SA, Your post and pics has got me thinking it's time for a fatty! looks excellent !!


----------



## SmokinAl (Sep 21, 2016)

Smokin Jay said:


> Thats awesome! Have a great day too Al!





CrazyMoon said:


> SA, Your post and pics has got me thinking it's time for a fatty! looks excellent !!


Thanks a lot guys!

Al


----------



## redheelerdog (Sep 21, 2016)

Beautiful fattie Al, looks delicious.

I always said: "Go big or go home" - You went big on that fattie!

Nice


----------



## big z 765 (Sep 21, 2016)

Delicious looking fattie there Al!!  I'm going to have to try making one of those as soon as i can walk again and get out to the smoker.


----------



## disco (Sep 21, 2016)

That is a fantastic fattie, Al. As for firing up the Lang for the smoker, yes, that is crazy. However, I have been guilty of much worse.

On the other hand, when someone makes you buns, you don't whine about the size. Tsk.

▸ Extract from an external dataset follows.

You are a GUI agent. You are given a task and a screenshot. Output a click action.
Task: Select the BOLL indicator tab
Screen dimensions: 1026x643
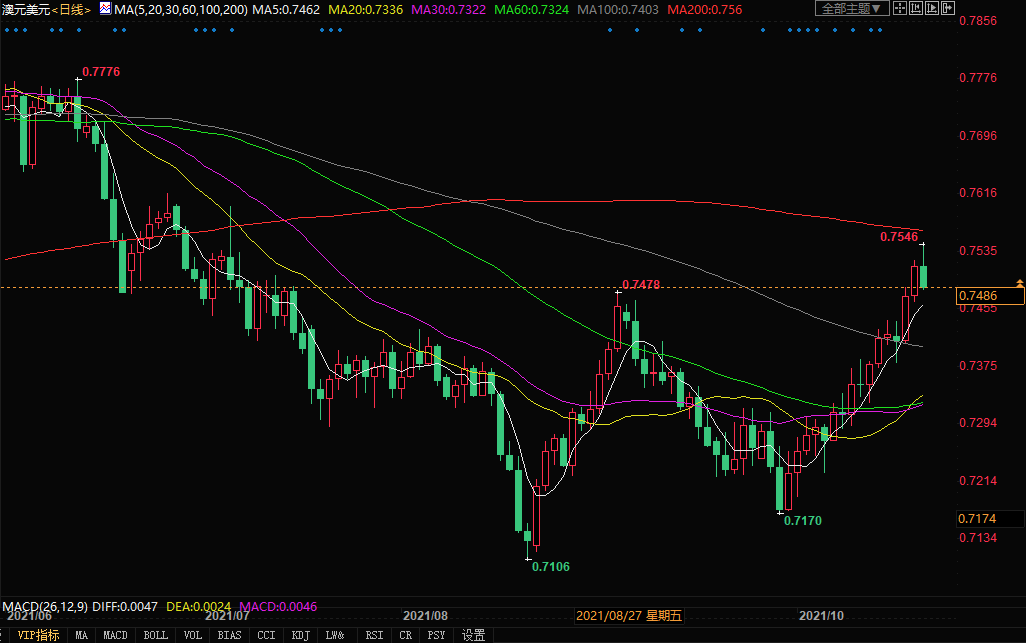155,635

This point is for Judy for having to put up with your ingratitude.

Disco


----------



## rlj3rd (Sep 21, 2016)

That looks amazing!


----------



## SmokinAl (Sep 21, 2016)

redheelerdog said:


> Beautiful fattie Al, looks delicious.
> 
> I always said: "Go big or go home" - You went big on that fattie!
> 
> Nice


Thanks John!

Al


Big Z 765 said:


> Delicious looking fattie there Al!!  I'm going to have to try making one of those as soon as i can walk again and get out to the smoker.


Thank you Z!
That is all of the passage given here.